--- Passage ---

Prediction of individual life-years gained without cardiovascular events from lipid, blood pressure, glucose, and aspirin treatment based on data of more than 500 000 patients with Type 2 diabetes mellitus.

Pubmed ID: 30629157

Pubmed Central ID: PMC7963127

Journal: European heart journal

Publication Date: Sept. 7, 2019

Affiliation: Department of Vascular Medicine, University Medical Center Utrecht, GA Utrecht, the Netherlands.

MeSH Terms: Humans, Male, Female, Aged, Cardiovascular Diseases, Cohort Studies, Middle Aged, Diabetes Complications, Prognosis, Stroke, Myocardial Infarction, Time Factors, Diabetes Mellitus, Type 2, Antihypertensive Agents, Disease-Free Survival, Hypolipidemic Agents, Aspirin, Hypoglycemic Agents

Grants: N01HC35130, PDF/15/07

Authors: Woodward M, Davis BR, van der Schouw YT, van der Graaf Y, Chalmers J, Poulter NR, Pressel SL, Wild SH, Dorresteijn JAN, Visseren FLJ, Berkelmans GFN, Gudbjörnsdottir S, Franzen S, Spijkerman AM, Gupta AK, Svensson AM, Read SH, Eliasson B

Cite As: Berkelmans GFN, Gudbjörnsdottir S, Visseren FLJ, Wild SH, Franzen S, Chalmers J, Davis BR, Poulter NR, Spijkerman AM, Woodward M, Pressel SL, Gupta AK, van der Schouw YT, Svensson AM, van der Graaf Y, Read SH, Eliasson B, Dorresteijn JAN. Prediction of individual life-years gained without cardiovascular events from lipid, blood pressure, glucose, and aspirin treatment based on data of more than 500 000 patients with Type 2 diabetes mellitus. Eur Heart J 2019 Sep 7;40(34):2899-2906.

--- Provided information ---

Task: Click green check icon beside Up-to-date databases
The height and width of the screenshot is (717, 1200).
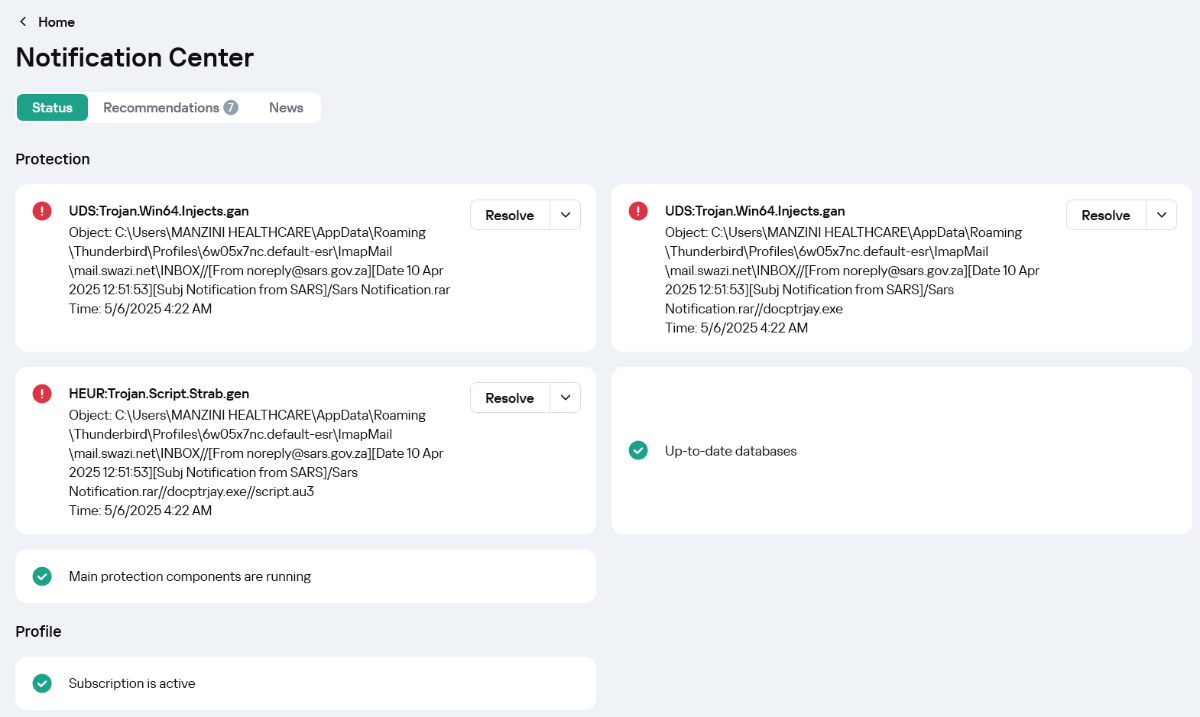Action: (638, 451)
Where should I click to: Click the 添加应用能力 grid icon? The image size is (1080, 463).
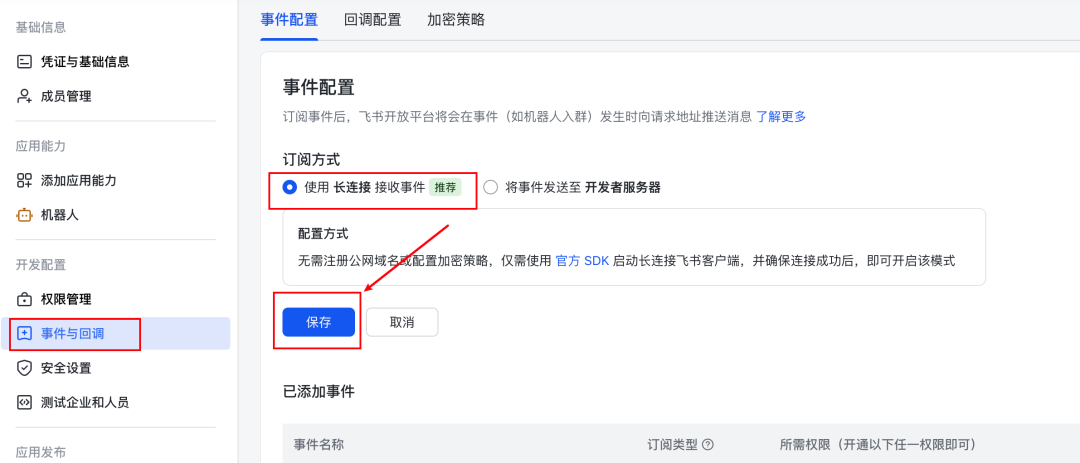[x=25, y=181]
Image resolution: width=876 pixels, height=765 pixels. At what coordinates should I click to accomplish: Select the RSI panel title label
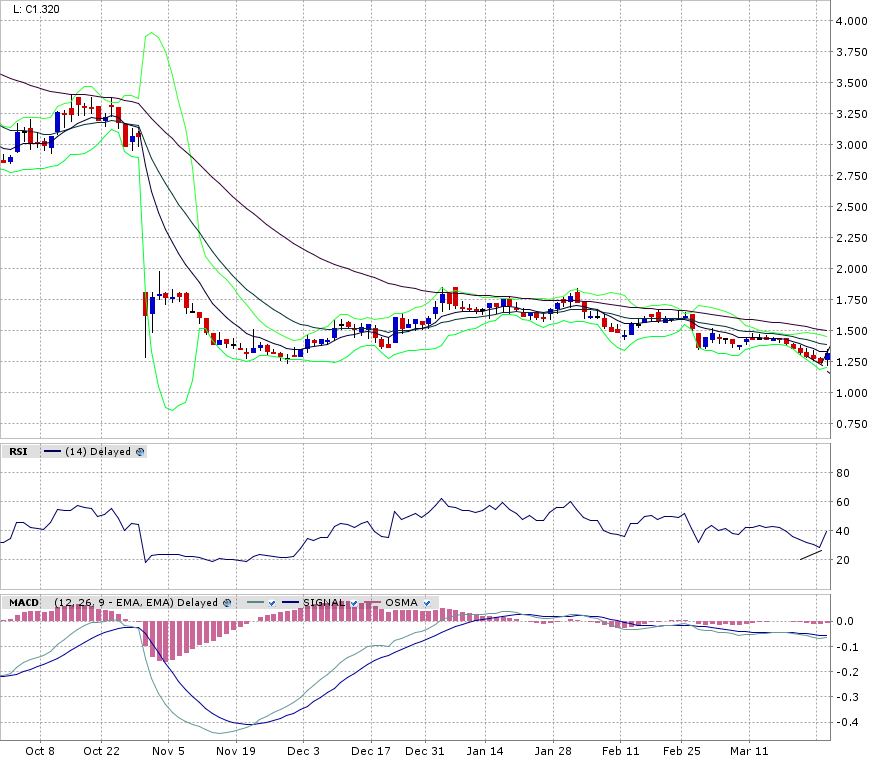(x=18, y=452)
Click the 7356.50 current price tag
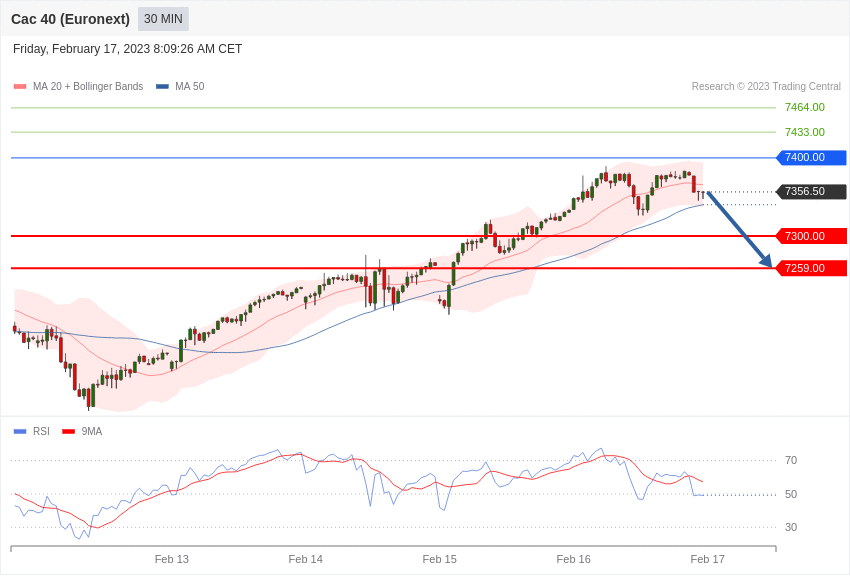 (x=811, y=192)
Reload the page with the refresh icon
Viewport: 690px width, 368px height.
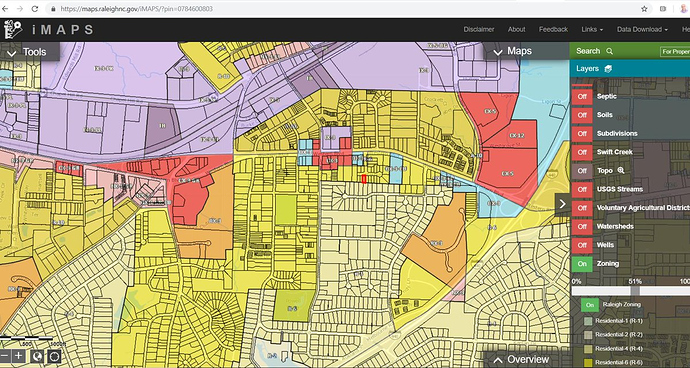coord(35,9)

---

Work request A: In the diabetes article record, which journal published the study?
Work request B: Write out the diabetes article record from "Pubmed Central ID: PMC7963127" to "Utrecht, the Netherlands.", and swap "Department of Vascular Medicine" for "Department of Internal Medicine".

Answer section A: European heart journal

Answer section B:
Pubmed Central ID: PMC7963127

Journal: European heart journal

Publication Date: Sept. 7, 2019

Affiliation: Department of Internal Medicine, University Medical Center Utrecht, GA Utrecht, the Netherlands.